Do we keep the specification to the last version (at the moment 1.2) and only track changes?

I think we'll ultimately want a record of what changed between versions, but most of the contents of the page can be focused on the latest version. Hopefully it won't change very often.

The changes section should also make it clear that this is only describing the file structure, not the contents. E.g. if the axis order for a detector changes, that's a problem and people are going to be annoyed about it, but it's beyond the scope of this document.

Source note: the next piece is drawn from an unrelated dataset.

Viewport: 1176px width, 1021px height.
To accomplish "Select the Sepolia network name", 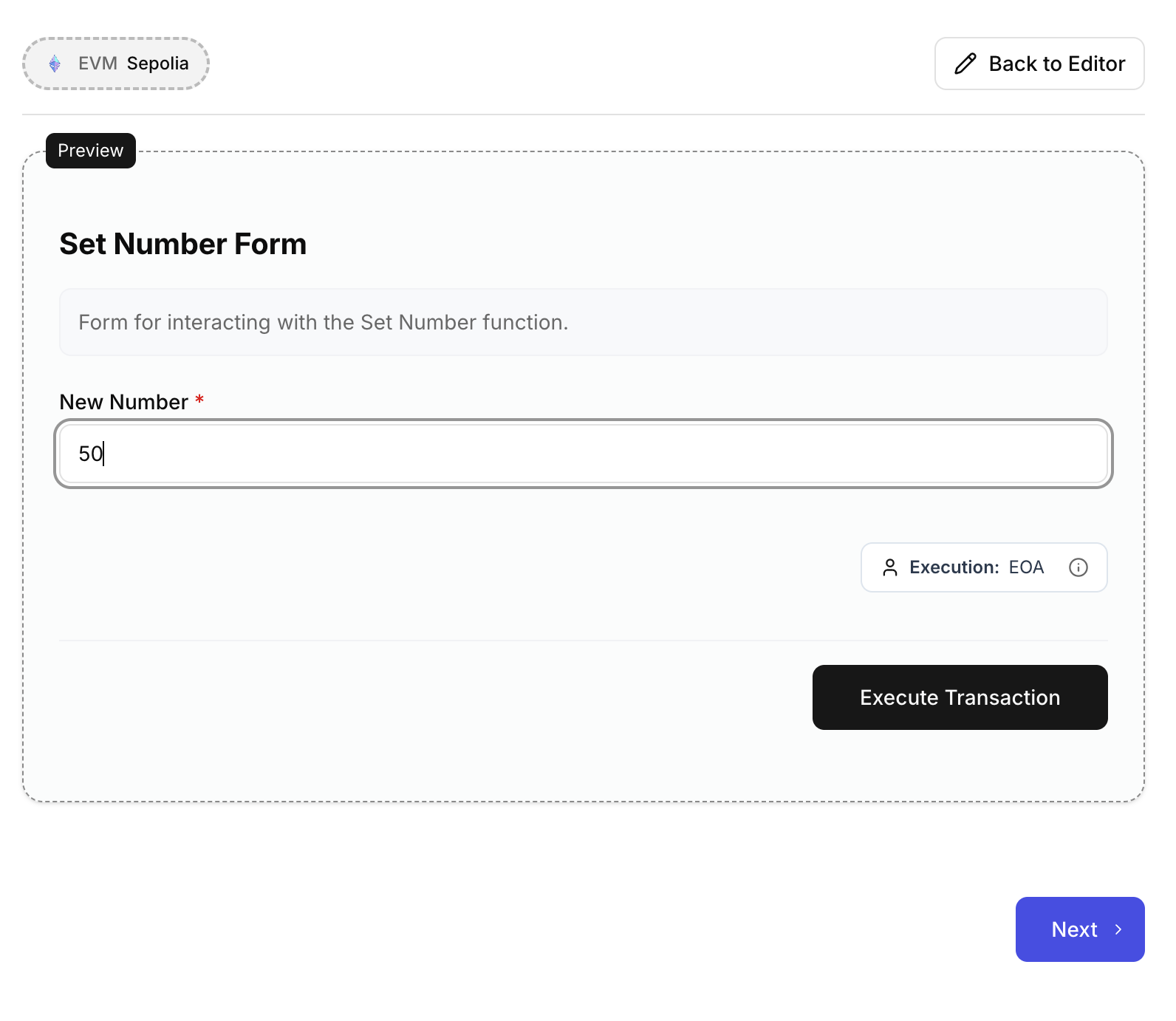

Do we make the distinction explicit between slow and fast data? Unfortunately there is difference in the file structure, but likely only actual Karabo data cares

I think they're different enough in the files that we have to - e.g. control data always has value & timestamp datasets.

Grey areas of quirky DAQ behaviour, e.g. you got an empty RUN top-level group even if there's no CONTROL group

We'll have to do that case-by-case, really.

For the specific case of an empty RUN group, I don't think we need to document it. It's unlikely anything relies on this group existing, and we don't want to be bound to always create it.

How DAQ-specific are most of the METADATA datasets? What about custom datasets, like for pycalibration?

daqLibrary and karaboFramework are clearly DAQ specific. Maybe we should have a more generic 'writer' text field with details of the software that wrote the file.

I think the rest all have some sort of general meaning (creationDate, dataFormatVersion, proposalNumber, runNumber, sequenceNumber, updateDate). But proposal & run numbers assume data is always collected as part of a run - maybe we should write down what's expected if you e.g. write simulated data, or dump data from Influx for a custom time period, or write out combined data from multiple runs.

What about first/last/status datasets in INDEX/? Never saw those myself, move to appendix or ignore entirely?

It looks like the first round of experiments in 2017 were saved in that format, but then by 2018 it had been replaced with the first/count format. This was before we'd got version numbers for the format, so it just happened. It's probably a historical curiosity at this point.